## start

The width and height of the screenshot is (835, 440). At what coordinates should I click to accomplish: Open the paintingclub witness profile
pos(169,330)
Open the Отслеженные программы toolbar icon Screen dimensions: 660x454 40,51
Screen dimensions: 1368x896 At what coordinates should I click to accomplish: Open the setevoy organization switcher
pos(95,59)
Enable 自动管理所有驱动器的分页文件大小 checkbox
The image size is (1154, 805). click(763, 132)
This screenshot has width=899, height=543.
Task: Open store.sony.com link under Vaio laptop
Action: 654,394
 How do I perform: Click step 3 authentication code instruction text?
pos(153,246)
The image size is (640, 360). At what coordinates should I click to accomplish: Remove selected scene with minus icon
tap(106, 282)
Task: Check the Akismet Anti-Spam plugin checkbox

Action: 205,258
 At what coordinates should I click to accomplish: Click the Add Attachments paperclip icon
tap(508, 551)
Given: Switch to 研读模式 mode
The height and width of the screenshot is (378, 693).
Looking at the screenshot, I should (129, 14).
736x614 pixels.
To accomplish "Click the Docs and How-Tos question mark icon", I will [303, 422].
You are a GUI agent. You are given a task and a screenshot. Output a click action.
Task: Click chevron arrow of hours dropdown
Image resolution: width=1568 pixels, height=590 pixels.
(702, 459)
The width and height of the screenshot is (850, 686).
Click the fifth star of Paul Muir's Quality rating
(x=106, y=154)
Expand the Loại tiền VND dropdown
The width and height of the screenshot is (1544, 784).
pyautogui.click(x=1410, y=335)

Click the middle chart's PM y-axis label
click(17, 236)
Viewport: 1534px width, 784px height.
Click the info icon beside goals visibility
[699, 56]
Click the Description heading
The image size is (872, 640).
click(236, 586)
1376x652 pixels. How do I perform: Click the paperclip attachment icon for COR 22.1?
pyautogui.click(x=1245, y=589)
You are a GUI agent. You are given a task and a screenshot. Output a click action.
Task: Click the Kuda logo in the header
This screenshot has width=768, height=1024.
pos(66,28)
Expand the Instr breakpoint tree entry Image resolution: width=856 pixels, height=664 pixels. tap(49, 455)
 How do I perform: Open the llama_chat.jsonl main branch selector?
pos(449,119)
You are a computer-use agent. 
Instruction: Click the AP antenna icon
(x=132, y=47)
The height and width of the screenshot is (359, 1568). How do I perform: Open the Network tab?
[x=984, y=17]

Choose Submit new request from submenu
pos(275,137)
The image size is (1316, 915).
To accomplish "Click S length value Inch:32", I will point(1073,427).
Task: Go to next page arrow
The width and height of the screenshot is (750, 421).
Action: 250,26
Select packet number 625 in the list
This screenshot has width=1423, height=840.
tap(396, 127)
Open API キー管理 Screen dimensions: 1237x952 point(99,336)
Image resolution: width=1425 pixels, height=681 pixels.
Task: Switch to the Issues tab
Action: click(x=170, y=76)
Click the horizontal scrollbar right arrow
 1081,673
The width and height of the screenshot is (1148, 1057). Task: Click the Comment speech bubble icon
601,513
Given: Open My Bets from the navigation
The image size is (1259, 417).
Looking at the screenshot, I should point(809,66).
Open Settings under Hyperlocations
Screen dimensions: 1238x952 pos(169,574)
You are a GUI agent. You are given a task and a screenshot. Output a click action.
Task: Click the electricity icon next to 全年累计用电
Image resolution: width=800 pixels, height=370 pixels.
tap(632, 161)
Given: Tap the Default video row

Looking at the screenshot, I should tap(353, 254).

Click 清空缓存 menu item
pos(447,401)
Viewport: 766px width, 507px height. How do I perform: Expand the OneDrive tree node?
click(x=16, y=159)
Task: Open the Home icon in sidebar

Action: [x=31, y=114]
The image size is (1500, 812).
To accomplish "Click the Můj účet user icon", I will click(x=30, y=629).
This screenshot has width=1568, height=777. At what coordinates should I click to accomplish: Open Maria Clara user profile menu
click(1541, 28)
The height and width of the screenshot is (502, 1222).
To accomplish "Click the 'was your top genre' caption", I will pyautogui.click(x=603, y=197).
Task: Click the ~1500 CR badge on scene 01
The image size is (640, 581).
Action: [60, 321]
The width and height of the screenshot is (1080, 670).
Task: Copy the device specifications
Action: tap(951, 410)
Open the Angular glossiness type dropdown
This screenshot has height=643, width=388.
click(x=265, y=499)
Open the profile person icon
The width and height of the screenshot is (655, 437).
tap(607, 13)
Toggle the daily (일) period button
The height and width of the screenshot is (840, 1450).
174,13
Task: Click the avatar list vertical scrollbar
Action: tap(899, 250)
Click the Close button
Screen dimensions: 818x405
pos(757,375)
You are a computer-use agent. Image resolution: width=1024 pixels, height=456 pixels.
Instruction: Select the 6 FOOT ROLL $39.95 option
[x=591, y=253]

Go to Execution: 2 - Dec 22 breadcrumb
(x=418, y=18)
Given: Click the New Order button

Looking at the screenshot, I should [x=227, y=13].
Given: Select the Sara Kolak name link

## end

● **WORK INSTRUCTIONS**: Rewrite the listing from the line that contains "736x614 pixels." through the line that contains "pos(449,119)", putting "computer-use agent" wherever "GUI agent" appears and changing nothing else. Give back only those lines.

● **SOLVED EXERCISE**:
736x614 pixels.
To accomplish "Click the Docs and How-Tos question mark icon", I will [303, 422].
You are a computer-use agent. You are given a task and a screenshot. Output a click action.
Task: Click chevron arrow of hours dropdown
Image resolution: width=1568 pixels, height=590 pixels.
(702, 459)
The width and height of the screenshot is (850, 686).
Click the fifth star of Paul Muir's Quality rating
(x=106, y=154)
Expand the Loại tiền VND dropdown
The width and height of the screenshot is (1544, 784).
pyautogui.click(x=1410, y=335)

Click the middle chart's PM y-axis label
click(17, 236)
Viewport: 1534px width, 784px height.
Click the info icon beside goals visibility
[699, 56]
Click the Description heading
The image size is (872, 640).
click(236, 586)
1376x652 pixels. How do I perform: Click the paperclip attachment icon for COR 22.1?
pyautogui.click(x=1245, y=589)
You are a computer-use agent. You are given a task and a screenshot. Output a click action.
Task: Click the Kuda logo in the header
This screenshot has width=768, height=1024.
pos(66,28)
Expand the Instr breakpoint tree entry Image resolution: width=856 pixels, height=664 pixels. tap(49, 455)
 How do I perform: Open the llama_chat.jsonl main branch selector?
pos(449,119)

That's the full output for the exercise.